Exercise text:
# # # # #
What students often do wrong
- They treat NaHCO3 as a strong base and expect a pH near 12, which is incorrect.
- They use only one equilibrium constant instead of recognizing bicarbonate as amphiprotic.
- They confuse sodium bicarbonate with sodium carbonate, Na2CO3, which is significantly more basic.
- They ignore the distinction between H2CO3, dissolved CO2, and the simplified textbook carbonic acid model.
- They overcomplicate the problem when the midpoint formula already gives an excellent answer.
Comparing sodium hydrogen carbonate with related compounds
To place the result in context, it helps to compare sodium hydrogen carbonate with other common acid-base systems. Pure water at 25 degrees Celsius has pH 7. A baking soda solution is only mildly basic, so its pH sits around 8.3. Sodium carbonate, by contrast, is more strongly basic because carbonate is the conjugate base of bicarbonate and hydrolyzes more aggressively in water. Carbonated water, on the other hand, is acidic due to dissolved CO2 and carbonic acid formation.
This comparison is useful in labs, food science, environmental chemistry, and buffer calculations. In environmental systems, bicarbonate is one of the most important buffering species in natural waters and blood plasma. Its ability to absorb or donate protons underlies large parts of acid-base balance in geochemistry and physiology.
Does concentration affect the pH much?
For amphiprotic ions like HCO3–, the concentration effect on pH is modest over normal ranges. This surprises many learners because concentration usually matters a lot in weak acid and weak base calculations. Here, the midpoint relationship dominates. That said, if the solution becomes extremely dilute, the autoionization of water can no longer be neglected. At very high ionic strength, activity effects may also shift the measured pH slightly away from the ideal textbook value. In ordinary classroom problems, however, the accepted answer for 0.35 M sodium hydrogen carbonate remains approximately 8.34.
Real-world relevance of this calculation
Knowing how to calculate the pH of 0.35 M sodium hydrogen carbonate is useful in several settings:
- Analytical chemistry: bicarbonate appears in titrations and buffer design problems.
- Food chemistry: baking soda is sodium hydrogen carbonate, and its behavior influences recipes and leavening reactions.
- Environmental chemistry: bicarbonate alkalinity controls the buffering capacity of many natural waters.
- Biochemistry and medicine: bicarbonate is a key blood buffer and a central part of acid-base physiology.
- Industrial processes: bicarbonate solutions are used in cleaning, neutralization, and process control applications.
Authority sources for further reading
If you want to verify constants or explore the carbonic acid system in more depth, these authoritative resources are excellent starting points:
- NIST Chemistry WebBook (.gov)
- Chemistry LibreTexts (.edu)
- U.S. Geological Survey water chemistry resources (.gov)
Final answer
Under standard textbook assumptions at 25 degrees Celsius, the pH of 0.35 M sodium hydrogen carbonate is about 8.34. The best fast method is the amphiprotic formula:
pH ≈ 1/2 (pKa1 + pKa2) = 1/2 (6.35 + 10.33) = 8.34
If you solve the full equilibrium system numerically, you obtain essentially the same answer. That is why this calculator shows both the exact charge-balance solution and the amphiprotic shortcut value. For study, exams, and quick reference, 8.34 is the answer you should expect for a 0.35 M sodium hydrogen carbonate solution.
# # # # #
Study material:

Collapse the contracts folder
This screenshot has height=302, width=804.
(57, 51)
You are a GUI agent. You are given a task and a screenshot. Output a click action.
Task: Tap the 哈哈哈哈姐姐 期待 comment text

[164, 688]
# # # # #
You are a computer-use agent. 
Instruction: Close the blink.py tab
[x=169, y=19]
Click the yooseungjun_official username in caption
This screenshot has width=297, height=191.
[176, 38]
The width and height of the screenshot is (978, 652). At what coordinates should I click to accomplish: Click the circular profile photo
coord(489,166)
# # # # #
What you need to do: Rewrite the part of the sodium hydrogen carbonate text from "- Food chemistry: baking" to "process control applications.", swapping "bicarbonate" for "hydrogen carbonate" wherever it appears.

Response area:
- Food chemistry: baking soda is sodium hydrogen carbonate, and its behavior influences recipes and leavening reactions.
- Environmental chemistry: hydrogen carbonate alkalinity controls the buffering capacity of many natural waters.
- Biochemistry and medicine: hydrogen carbonate is a key blood buffer and a central part of acid-base physiology.
- Industrial processes: hydrogen carbonate solutions are used in cleaning, neutralization, and process control applications.